*READING TEXT*:
-- -- --
ValiRx (LON: VAL) interims show a slightly higher operating loss of £1.15m. The newly formed Inaphaea BioLabs has wo its first external client. There was cash of £890,000 at the end of June 2023 and that should be enough to get to 2024. The share price rose 10.7% to 6.75p.

Cleantech Lithium (LON: CTL) has upgraded its resource estimate for the Francisco Basin in Chile. It has been increased by 74% to 920,000 tonnes of lithium carbonate equivalent at an average grade of 207 milligrams/litre. There could be an annual production rate of 20,000 tonnes of battery grade lithium carbonate over 20 years. The share price increased 3.85% to 54p.

Xtract Resources (LON: XTR) has entered a joint venture with Cooperlemon Consultancy in relation to the exploration for copper at two licences in northwest Zambia. Initial fieldwork will commence in September. The share price is 7.41% higher at 1.45p.

FALLERS

Trinidad-focused oil and gas producer Touchstone Exploration (LON: TXP) is evaluating production tests at Royston-1X. Touchstone Exploration has seen minimal natural flow to the surface. There should be initial sales volumes from Cascadara next week. The share price declined 11.2% to 67.5p.

Benchmark (LON: BMK) says that it has been hit by a decline in demand for shrimps and third quarter profit was lower. There was also an increase in third part costs for the salmon business, but that should only hamper the third quarter. The share price slipped 9.26% to 36.75p.

PHSC (LON: PHSC) has completed its share buy back programme and the share price declined 6.25% to 22.5p. Prior to the buy back the share price was 18.5p.  

Managed IT services provider Redcentric (LON: RCN) swung into loss in the year to March 2023 partly due to higher exceptional charges. Underlying pre-tax profit fell from £14.8m to £5.1m. A 2.4p/share dividend is being paid, taking the total for the year to 3.6p/share. Net debt is £35.6m. The share price fell 3.46% to 125.5p.

Ex-dividends

Arbuthnot Banking (LON: ARBB) is paying an interim dividend of 19p a share and the share price is unchanged at 960p.

Atalaya Mining (LON: ATYM) is paying an interim dividend of 3.9p a share and the share price declined 5p to 323p.

Brickability (LON: BRCK) is paying a final dividend of 2.15p a share and the share price fell 1.3p to 52p.

Cohort (LON: CHRT) is paying a final dividend of 9.15p a share and the share price is 14p lower at 502p.

Northern Bear (LON: NTBR) is paying a dividend of 3p a share and the share price is down 3.5p to 59p.
-- -- --
*AVAILABLE DATA*:
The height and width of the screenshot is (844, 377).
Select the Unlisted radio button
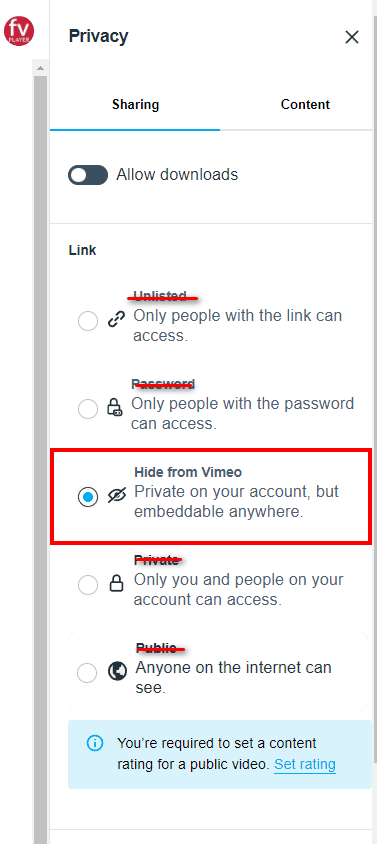tap(88, 321)
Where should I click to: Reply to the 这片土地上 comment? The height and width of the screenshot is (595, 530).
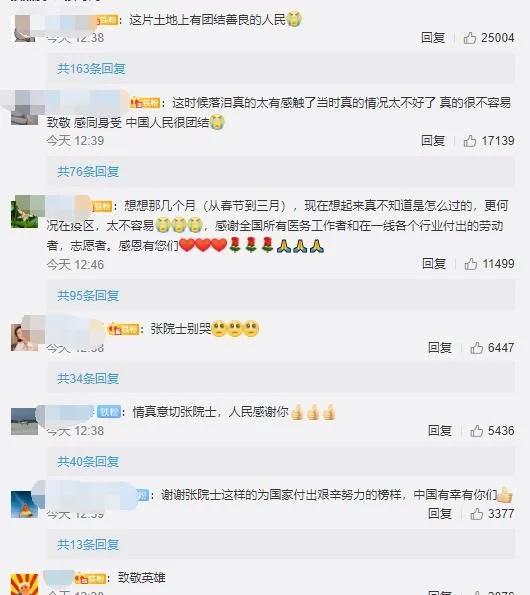(x=433, y=38)
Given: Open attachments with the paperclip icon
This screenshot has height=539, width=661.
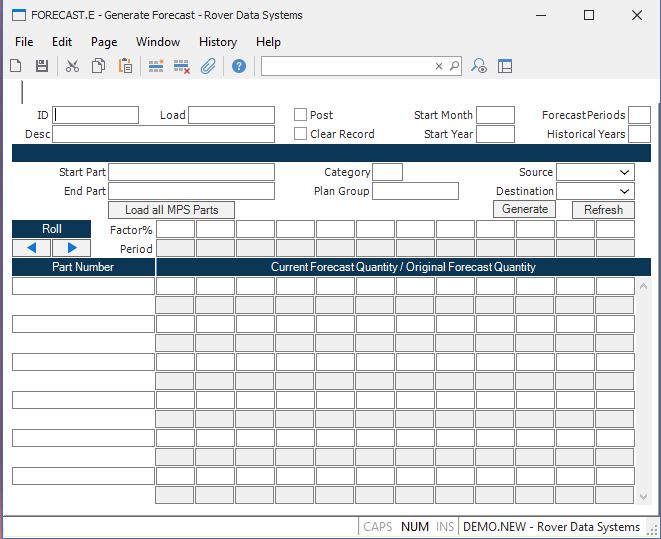Looking at the screenshot, I should (x=208, y=66).
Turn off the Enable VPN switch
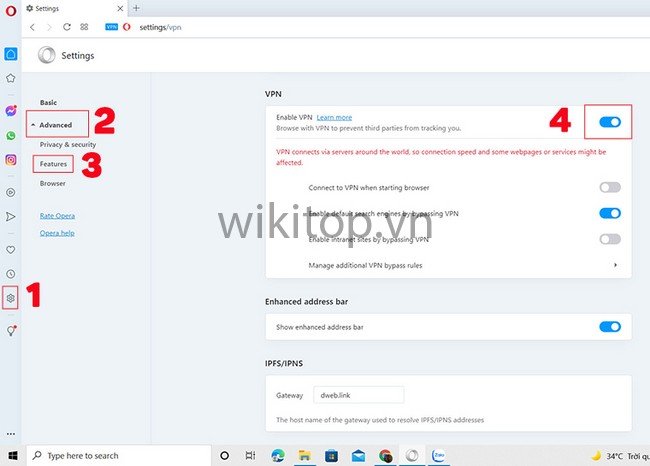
-- -- --
*BRIEF*: In the share-price roundup, by what percentage did Cleantech Lithium raise its resource estimate for the Francisco Basin?

*RESPONSE AREA*: 74%